[Stored dataset items]
* * * *

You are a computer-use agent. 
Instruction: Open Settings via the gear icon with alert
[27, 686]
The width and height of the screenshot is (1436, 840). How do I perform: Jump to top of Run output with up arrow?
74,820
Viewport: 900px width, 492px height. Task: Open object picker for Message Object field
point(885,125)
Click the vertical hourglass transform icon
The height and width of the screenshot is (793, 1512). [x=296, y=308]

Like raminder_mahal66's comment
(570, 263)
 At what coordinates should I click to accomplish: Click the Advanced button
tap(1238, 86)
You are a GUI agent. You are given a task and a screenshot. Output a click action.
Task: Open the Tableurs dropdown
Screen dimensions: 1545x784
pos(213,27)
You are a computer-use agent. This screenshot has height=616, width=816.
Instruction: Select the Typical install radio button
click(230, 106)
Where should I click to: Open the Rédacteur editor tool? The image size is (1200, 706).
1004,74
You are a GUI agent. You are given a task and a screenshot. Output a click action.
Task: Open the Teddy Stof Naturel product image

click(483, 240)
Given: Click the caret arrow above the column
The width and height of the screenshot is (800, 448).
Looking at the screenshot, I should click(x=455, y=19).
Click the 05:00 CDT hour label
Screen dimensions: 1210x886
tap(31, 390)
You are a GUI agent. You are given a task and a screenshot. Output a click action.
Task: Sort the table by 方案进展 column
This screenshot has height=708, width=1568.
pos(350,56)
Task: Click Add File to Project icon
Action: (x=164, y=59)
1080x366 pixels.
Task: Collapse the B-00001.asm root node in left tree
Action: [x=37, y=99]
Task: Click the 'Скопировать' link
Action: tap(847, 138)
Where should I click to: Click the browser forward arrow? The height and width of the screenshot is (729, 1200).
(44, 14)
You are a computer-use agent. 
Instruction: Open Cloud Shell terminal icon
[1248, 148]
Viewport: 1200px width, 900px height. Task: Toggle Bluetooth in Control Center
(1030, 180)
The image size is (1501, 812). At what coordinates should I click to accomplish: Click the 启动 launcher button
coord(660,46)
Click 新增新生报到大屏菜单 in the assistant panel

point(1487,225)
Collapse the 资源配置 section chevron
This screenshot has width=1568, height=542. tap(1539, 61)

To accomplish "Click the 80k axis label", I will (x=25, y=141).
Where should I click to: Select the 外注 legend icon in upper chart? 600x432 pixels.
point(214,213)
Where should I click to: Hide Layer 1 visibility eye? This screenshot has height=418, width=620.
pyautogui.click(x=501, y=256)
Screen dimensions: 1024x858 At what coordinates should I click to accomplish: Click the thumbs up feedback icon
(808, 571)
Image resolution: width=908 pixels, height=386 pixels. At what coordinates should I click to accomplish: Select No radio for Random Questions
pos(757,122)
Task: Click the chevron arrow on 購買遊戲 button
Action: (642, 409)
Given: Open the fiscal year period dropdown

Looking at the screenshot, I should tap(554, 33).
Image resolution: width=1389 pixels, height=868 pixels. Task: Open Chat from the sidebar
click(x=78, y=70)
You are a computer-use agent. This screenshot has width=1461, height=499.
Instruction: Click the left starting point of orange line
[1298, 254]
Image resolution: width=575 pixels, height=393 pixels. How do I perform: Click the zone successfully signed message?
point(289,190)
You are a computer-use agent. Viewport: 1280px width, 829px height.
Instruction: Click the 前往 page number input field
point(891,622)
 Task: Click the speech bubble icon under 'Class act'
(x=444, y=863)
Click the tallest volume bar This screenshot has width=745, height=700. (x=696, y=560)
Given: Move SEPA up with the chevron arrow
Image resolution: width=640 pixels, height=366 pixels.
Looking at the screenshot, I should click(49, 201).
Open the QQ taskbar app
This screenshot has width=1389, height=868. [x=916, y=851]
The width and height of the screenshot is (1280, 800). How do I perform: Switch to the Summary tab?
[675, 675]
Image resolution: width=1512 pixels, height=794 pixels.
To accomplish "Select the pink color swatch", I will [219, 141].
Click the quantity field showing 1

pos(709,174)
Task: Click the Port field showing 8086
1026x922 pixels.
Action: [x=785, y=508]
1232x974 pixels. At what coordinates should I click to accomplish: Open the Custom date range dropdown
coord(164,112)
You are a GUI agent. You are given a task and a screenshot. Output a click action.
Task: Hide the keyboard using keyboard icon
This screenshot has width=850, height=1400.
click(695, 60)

* * * *

Work to do: State how many lines of the items contain the string "with", giving only the number.

Finished answer: 3